[Records from a dataset]
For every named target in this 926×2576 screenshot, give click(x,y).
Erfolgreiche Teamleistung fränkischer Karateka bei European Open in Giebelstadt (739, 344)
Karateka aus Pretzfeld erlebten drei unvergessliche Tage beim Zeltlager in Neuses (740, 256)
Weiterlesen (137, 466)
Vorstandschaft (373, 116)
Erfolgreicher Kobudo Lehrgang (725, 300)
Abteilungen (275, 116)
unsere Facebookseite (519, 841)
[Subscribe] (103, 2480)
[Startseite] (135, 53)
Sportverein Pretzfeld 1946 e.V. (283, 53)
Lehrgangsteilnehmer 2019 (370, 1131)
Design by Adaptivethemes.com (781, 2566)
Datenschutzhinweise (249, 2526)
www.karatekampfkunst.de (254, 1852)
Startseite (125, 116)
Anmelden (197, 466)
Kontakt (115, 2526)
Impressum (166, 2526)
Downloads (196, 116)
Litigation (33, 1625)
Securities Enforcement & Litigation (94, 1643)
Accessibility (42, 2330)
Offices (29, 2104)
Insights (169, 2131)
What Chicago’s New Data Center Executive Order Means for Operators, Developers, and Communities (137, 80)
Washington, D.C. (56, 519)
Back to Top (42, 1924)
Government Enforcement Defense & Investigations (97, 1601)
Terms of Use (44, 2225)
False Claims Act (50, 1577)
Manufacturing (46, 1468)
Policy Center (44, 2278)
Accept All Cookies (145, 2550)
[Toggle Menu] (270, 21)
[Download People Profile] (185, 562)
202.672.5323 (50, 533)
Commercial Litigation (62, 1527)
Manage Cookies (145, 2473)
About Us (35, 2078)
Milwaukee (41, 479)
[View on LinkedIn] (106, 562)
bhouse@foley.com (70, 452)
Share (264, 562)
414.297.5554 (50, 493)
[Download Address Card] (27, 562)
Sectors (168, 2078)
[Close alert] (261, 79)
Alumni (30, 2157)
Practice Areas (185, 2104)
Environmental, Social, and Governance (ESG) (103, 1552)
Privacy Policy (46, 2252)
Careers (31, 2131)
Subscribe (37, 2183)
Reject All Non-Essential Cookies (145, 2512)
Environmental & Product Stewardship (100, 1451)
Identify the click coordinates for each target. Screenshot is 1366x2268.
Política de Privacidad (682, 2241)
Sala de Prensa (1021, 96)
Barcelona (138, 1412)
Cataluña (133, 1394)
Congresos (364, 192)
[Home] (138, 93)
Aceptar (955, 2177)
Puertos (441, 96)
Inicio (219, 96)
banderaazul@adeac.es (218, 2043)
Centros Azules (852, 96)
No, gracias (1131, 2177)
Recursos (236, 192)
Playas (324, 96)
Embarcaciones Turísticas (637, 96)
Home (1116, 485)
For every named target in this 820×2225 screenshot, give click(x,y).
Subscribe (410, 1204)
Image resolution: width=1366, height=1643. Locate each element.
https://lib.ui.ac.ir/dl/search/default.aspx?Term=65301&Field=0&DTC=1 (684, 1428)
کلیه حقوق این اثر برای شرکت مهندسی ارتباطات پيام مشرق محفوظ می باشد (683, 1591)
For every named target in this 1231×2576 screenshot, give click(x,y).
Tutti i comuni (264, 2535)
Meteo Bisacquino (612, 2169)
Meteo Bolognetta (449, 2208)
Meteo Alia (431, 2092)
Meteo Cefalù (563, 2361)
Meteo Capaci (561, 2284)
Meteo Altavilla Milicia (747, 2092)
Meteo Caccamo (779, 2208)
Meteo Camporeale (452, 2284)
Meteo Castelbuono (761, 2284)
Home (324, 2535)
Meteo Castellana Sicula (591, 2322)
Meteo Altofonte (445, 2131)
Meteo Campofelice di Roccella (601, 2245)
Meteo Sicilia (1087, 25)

Work instruction
Find every line above that includes the word "Environmental" and report only how many there are.

Your response
2